-- SELECTED TEXT --
------------------------------------------------------------------------

Here, I simply want to pick up on one thematically minor part of his post, the place where he notes that Tocqueville predicts that eventually all Americans will be Catholics or atheists. I want to provide a little Protestant push-back (against Alexis, not Peter), and to expose a little of my own academic work in Postmodern Conservative, since I actually do not spend all my time philosophizing about pop music! So what follows is a relevant bit from my dissertation on Plato and Tocqueville, adapted accordingly:

Tocqueville provides us with five guideposts for thinking about the future relation of democracy and religion. First, as the title of a key chapter puts it, the American example shows that religion can “Make Use of Democratic Instincts” in a manner mutually beneficial to itself and democracy; second, sustainable democracy needs religion, which means we can expect democratic peoples to remain attached to its continuance or at least potentially receptive to its revival(cf. II, 2.17, #s 17-20); third, democratic times, because they are enlightened times, tend to be ones of increasing doubts about religion; fourth, the relevant religion for America and Europe, Christianity, will be tugged against and perhaps eroded by powerful and ongoing democratic currents toward liberationist and materialist mores; and fifth, religion’s authority in democratic society will always rest upon common opinion.

------------------------------------------------------------------------

-- AIM 1 --
Answer these questions about the passage on Tocqueville and religion:
(a) What does Tocqueville predict all Americans will eventually be?
(b) How many guideposts does Tocqueville provide for thinking about the future relation of democracy and religion?
(c) What will religion's authority in democratic society always rest upon?

-- Text and item location entries --
------------------------------------------------------------------------

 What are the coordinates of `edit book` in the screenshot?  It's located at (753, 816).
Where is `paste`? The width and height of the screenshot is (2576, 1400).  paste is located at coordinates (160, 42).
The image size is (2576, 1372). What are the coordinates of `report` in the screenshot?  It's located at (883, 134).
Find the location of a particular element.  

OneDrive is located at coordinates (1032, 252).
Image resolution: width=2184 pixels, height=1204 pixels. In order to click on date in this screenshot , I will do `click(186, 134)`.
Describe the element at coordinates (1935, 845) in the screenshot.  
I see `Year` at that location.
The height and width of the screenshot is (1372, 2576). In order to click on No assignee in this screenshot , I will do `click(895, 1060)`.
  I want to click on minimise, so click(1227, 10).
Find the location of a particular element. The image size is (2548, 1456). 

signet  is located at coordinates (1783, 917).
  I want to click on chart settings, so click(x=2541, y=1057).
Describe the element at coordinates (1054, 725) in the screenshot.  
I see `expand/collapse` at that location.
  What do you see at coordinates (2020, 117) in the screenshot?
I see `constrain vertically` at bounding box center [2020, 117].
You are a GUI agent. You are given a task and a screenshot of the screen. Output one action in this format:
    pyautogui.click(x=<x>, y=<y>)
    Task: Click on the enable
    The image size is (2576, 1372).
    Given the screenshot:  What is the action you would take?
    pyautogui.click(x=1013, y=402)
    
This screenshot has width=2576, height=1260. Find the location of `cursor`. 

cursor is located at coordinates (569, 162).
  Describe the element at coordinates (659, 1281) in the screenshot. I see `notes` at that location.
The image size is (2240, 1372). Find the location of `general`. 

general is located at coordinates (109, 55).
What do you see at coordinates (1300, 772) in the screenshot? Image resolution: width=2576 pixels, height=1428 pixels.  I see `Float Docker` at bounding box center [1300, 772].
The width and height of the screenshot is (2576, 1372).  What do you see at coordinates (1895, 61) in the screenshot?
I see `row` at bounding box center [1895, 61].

------------------------------------------------------------------------

-- AIM 2 --
Rewrite the entries as a JSON list of strings, one string per line, omitting blank lines. Start at the line containing "What do you see at coordinates (2020, 117)" and end at the line containing "general is located at coordinates (109, 55).".

-- CORRECT RESULT 1 --
(a) Catholics or atheists
(b) Five
(c) Common opinion

-- CORRECT RESULT 2 --
[
  "  What do you see at coordinates (2020, 117) in the screenshot?",
  "I see `constrain vertically` at bounding box center [2020, 117].",
  "You are a GUI agent. You are given a task and a screenshot of the screen. Output one action in this format:",
  "    pyautogui.click(x=<x>, y=<y>)",
  "    Task: Click on the enable",
  "    The image size is (2576, 1372).",
  "    Given the screenshot:  What is the action you would take?",
  "    pyautogui.click(x=1013, y=402)",
  "This screenshot has width=2576, height=1260. Find the location of `cursor`. ",
  "cursor is located at coordinates (569, 162).",
  "  Describe the element at coordinates (659, 1281) in the screenshot. I see `notes` at that location.",
  "The image size is (2240, 1372). Find the location of `general`. ",
  "general is located at coordinates (109, 55)."
]